GOAL OF THE EXERCISE:
Starting at the line that has "Enable Join files" and stopping after the line that has "(x=1583, y=31)", give those lines of the data below with "GUI agent" swapped for "screen assistant", leaving everything else unchanged.

RAW DATA:
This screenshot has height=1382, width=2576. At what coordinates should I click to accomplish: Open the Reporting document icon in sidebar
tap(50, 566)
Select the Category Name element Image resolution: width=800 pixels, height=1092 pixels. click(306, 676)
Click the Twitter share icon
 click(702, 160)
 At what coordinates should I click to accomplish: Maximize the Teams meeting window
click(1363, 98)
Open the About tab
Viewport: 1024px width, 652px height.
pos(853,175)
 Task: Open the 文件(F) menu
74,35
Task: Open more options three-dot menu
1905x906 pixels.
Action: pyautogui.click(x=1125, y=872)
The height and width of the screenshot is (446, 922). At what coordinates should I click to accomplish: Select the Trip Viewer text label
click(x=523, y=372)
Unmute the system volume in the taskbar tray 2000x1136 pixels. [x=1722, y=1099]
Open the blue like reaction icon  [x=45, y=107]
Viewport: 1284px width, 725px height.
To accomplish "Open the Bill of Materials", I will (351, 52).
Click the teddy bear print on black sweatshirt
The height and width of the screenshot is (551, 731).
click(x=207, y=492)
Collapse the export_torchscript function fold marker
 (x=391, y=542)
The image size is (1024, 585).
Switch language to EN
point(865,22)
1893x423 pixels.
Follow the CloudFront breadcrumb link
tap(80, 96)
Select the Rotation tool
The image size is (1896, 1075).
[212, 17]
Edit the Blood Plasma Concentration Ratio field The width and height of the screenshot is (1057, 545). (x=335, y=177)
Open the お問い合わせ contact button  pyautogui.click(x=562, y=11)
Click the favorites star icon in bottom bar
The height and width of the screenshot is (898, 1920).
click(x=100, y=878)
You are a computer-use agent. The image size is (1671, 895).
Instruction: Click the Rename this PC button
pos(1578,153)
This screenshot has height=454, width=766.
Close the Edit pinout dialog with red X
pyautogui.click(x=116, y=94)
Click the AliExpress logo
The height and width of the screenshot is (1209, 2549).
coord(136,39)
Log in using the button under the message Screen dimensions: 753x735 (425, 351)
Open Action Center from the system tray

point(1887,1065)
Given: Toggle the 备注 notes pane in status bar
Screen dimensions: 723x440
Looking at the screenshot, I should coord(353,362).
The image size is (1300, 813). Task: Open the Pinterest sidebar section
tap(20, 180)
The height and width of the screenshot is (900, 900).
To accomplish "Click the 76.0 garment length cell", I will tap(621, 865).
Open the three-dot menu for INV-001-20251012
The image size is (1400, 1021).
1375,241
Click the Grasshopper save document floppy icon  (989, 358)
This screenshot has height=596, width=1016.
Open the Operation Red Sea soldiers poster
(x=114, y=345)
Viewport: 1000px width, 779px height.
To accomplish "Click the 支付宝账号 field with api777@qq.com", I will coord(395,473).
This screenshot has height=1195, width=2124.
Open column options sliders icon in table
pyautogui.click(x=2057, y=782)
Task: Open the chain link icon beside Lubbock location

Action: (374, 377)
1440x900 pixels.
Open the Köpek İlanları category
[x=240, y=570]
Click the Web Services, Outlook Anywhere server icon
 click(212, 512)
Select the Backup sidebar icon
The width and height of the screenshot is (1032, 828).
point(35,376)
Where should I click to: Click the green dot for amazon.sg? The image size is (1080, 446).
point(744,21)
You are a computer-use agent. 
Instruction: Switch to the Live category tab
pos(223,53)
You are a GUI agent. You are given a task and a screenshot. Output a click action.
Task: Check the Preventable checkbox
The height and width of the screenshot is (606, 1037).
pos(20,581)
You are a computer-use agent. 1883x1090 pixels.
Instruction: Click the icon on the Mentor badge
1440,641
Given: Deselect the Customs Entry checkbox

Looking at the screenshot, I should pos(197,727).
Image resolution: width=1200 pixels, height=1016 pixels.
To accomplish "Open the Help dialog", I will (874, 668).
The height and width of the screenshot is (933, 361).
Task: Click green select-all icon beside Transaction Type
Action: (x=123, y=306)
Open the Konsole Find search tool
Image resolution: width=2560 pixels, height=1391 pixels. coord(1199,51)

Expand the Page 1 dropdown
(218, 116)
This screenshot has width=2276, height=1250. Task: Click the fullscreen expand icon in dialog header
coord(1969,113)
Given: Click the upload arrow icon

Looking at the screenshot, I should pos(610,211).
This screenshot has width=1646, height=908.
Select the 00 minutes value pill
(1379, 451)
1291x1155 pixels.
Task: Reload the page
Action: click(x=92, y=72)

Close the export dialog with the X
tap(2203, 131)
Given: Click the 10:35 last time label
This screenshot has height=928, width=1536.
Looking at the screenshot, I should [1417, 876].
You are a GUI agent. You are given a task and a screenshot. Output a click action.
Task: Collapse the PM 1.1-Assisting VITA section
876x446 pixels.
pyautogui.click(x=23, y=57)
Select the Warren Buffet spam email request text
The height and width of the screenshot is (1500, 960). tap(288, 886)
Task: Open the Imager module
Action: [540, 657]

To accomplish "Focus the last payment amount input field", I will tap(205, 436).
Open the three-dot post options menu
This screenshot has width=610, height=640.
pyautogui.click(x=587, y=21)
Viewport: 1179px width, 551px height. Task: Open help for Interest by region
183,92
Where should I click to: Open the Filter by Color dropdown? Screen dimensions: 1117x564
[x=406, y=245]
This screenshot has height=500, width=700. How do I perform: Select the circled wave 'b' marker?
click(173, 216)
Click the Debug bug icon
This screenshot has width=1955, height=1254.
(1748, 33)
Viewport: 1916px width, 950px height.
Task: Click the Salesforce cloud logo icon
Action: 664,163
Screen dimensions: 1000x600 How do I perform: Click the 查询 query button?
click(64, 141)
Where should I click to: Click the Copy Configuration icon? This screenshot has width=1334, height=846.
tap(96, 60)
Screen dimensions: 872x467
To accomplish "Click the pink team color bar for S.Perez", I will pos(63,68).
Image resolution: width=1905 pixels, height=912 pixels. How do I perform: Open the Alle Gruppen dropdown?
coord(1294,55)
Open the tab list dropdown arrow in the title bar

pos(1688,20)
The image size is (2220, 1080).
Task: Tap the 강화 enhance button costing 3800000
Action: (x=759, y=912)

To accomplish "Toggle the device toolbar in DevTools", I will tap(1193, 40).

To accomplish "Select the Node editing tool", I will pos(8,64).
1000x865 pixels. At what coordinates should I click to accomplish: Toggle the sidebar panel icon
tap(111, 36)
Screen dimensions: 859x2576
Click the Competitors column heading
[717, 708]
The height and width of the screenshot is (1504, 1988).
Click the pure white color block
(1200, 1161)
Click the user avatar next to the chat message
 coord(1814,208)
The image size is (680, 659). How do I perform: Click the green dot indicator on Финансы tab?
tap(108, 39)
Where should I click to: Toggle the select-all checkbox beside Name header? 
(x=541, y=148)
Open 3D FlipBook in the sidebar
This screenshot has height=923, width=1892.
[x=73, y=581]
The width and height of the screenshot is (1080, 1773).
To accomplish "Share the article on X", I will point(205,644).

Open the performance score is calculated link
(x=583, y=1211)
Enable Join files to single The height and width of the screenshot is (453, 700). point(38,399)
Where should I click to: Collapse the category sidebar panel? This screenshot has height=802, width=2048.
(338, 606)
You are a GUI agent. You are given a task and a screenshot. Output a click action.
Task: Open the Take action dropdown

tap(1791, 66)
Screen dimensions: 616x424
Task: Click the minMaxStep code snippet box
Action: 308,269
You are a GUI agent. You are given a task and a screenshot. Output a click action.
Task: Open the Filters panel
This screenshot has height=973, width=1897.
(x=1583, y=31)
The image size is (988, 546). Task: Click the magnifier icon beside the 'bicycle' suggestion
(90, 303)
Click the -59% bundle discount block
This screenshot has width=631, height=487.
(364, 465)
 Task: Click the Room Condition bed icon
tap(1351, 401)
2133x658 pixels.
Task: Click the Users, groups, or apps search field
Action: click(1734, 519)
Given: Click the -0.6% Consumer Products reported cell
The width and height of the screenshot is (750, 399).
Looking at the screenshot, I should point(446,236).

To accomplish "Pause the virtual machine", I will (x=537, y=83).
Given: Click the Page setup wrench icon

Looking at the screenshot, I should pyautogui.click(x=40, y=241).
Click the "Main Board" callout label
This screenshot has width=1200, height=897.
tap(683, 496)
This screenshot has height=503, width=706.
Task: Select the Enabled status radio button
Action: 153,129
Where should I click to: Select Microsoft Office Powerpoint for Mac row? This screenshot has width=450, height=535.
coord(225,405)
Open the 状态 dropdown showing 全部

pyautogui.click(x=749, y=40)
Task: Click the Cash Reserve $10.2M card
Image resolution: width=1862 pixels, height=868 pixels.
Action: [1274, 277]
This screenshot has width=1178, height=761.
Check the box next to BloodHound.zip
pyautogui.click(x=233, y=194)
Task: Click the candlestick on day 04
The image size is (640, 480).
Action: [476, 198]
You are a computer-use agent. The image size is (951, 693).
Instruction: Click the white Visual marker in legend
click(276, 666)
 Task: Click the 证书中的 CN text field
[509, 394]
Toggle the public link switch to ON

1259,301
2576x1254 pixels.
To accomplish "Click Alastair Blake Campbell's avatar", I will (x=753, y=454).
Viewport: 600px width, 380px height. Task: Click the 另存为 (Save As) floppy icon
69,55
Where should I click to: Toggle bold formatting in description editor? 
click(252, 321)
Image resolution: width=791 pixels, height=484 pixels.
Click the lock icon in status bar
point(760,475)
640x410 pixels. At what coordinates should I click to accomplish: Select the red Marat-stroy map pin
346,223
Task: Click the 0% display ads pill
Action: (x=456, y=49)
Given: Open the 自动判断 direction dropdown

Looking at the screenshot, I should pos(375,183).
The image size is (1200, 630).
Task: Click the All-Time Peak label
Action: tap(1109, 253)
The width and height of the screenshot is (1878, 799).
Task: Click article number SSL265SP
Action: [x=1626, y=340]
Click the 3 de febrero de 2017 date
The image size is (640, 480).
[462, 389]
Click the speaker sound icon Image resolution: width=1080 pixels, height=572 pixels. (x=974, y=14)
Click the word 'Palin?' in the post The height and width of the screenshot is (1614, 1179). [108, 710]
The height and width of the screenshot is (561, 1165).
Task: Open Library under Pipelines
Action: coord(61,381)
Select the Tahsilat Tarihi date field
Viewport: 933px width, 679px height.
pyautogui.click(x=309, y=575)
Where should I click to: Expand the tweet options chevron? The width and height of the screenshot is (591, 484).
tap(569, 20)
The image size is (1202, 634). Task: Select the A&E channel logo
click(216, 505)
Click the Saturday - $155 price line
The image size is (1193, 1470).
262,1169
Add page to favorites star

FINAL RESULT:
Enable Join files to single The height and width of the screenshot is (453, 700). point(38,399)
Where should I click to: Collapse the category sidebar panel? This screenshot has height=802, width=2048.
(338, 606)
You are a screen assistant. You are given a task and a screenshot. Output a click action.
Task: Open the Take action dropdown

tap(1791, 66)
Screen dimensions: 616x424
Task: Click the minMaxStep code snippet box
Action: 308,269
You are a screen assistant. You are given a task and a screenshot. Output a click action.
Task: Open the Filters panel
This screenshot has height=973, width=1897.
(x=1583, y=31)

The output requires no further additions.